There are quite a few interesting posts in this thread, so I just picked yours to respond to. For background, I've been programming for more than 20 years, professionally for almost 15. I started with BASIC, expanded to Borland Pascal, graduated to assembly language, then went on to C, Perl, PHP and am currently immersed in web application development as the department manager.
In the past five years I have been the hiring manager for both in-house product development and out-sourced professional services. I have experimented with a range of programmers including brilliant high-school drop-outs, green college graduates, and hardened industry veterans. Ultimately I have found that a given position needs a developer who is specifically well-suited to it. If I'm looking for new, cool, whiz-bang, the brilliant hacks are great to throw at the job. If I'm looking for carefully considered back-end architecture, there is no substitute for a hardened veteran. In the middle are the production coders who follow orders but don't yet have the problem solving skills or experience necessary to always produce elegant work - and often that's OK: lower pay, keep them busy, deal with problems as they arise, each gains experiential points as they continue.
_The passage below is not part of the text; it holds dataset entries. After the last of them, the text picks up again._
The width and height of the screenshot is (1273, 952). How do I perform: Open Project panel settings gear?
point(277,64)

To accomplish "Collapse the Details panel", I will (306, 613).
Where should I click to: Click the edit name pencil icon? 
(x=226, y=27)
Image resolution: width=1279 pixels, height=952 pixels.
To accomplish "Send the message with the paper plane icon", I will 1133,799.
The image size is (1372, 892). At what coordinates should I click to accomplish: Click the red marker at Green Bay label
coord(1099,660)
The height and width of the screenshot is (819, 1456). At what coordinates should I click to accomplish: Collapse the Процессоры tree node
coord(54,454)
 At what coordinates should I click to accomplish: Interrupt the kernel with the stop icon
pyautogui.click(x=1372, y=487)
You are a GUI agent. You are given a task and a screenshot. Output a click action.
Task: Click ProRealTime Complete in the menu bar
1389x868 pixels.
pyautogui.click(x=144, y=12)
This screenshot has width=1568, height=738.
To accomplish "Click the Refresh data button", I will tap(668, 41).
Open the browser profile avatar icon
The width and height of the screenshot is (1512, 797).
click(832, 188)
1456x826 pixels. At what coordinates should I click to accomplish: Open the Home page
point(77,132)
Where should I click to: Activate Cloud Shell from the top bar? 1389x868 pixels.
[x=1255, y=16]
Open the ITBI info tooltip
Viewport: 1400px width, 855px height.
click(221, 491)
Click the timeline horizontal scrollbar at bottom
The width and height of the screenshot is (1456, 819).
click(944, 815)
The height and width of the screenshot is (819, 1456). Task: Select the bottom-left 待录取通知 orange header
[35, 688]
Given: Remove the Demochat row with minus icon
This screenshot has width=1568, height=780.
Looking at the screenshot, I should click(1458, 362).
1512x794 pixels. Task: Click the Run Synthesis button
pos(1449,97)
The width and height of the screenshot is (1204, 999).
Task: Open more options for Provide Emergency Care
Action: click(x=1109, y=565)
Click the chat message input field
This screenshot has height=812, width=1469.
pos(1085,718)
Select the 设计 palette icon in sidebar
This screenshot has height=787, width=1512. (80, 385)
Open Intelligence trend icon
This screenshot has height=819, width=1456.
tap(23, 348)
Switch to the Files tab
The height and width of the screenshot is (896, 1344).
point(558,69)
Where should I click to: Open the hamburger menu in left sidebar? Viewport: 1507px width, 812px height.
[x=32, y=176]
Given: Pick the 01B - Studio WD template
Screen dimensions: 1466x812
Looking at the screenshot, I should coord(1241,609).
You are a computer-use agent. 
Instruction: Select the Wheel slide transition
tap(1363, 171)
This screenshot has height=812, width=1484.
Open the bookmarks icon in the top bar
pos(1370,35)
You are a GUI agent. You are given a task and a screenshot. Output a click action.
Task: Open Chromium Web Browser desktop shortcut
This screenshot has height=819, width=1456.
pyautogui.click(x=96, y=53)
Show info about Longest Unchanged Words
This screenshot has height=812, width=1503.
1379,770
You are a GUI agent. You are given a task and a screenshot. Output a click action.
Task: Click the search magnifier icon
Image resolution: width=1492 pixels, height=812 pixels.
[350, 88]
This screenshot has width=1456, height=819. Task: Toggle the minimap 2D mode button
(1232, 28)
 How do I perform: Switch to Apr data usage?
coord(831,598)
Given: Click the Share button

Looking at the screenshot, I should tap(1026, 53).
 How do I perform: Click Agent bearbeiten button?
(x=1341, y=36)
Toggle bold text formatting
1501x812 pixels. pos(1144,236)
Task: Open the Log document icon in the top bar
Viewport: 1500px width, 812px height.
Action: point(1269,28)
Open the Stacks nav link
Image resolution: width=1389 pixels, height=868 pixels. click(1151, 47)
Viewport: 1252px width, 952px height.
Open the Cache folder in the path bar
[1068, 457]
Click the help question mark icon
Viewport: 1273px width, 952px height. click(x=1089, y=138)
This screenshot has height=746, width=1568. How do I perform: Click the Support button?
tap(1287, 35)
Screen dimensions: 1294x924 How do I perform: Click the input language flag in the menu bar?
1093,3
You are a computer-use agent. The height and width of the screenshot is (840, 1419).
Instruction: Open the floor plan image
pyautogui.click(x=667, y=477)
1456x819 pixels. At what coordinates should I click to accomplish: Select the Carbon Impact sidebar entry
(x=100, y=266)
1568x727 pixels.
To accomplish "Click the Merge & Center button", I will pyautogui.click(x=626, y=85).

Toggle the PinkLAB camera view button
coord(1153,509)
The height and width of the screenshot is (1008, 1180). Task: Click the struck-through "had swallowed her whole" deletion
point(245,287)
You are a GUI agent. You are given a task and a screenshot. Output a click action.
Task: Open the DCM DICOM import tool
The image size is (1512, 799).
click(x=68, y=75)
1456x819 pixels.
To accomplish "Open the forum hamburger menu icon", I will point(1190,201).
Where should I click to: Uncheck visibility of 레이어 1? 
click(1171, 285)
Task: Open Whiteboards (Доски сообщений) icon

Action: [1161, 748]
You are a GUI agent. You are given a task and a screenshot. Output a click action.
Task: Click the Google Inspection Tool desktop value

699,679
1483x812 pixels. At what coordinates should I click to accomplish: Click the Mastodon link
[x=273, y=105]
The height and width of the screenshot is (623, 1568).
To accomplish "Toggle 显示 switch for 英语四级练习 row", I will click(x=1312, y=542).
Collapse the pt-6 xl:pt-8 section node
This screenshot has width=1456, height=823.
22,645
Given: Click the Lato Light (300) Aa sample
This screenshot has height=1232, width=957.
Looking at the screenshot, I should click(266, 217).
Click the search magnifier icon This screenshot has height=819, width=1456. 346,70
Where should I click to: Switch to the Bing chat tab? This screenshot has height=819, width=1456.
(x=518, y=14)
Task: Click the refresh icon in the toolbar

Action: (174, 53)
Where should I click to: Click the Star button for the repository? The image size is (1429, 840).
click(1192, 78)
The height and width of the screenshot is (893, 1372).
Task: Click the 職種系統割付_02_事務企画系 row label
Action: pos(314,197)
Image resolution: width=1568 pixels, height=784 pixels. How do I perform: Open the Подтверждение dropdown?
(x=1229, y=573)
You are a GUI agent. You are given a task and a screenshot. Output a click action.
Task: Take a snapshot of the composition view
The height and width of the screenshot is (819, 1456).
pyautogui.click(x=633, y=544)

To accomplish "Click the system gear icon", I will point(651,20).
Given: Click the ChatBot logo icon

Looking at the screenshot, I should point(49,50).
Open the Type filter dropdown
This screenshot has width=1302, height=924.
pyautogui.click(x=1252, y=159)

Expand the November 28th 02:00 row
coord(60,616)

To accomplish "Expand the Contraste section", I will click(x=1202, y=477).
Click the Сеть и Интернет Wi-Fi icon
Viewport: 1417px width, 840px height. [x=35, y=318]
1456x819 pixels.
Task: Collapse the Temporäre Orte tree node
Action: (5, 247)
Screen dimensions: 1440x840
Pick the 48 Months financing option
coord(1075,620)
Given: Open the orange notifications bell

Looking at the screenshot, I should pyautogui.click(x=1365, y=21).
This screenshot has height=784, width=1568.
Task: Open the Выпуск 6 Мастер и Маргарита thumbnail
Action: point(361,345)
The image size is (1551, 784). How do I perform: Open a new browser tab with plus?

Two elements that are vital across the board are passion for software development and a penchant for problem solving. I have fired a handful who lacked either or both. As a team leader, my focus is on having the right person on task, not the cheapest one. I don't know if that's a rarity in the management world, but from some of the earlier comments, it's clear that there is a disconnect between what HR thinks and what engineering needs and that gap should be narrowed. Do companies really want 25 developers producing garbage at rock bottom prices, or 8 super-stars at 3x the price - quality over quantity...
PS: The original question is ridiculous to begin with; You're never too old to learn, but understand that learning the language syntax in a week is very difference from having a deep understanding of the problems unique to the environment it is applied to - that takes years, and you just have to DO IT.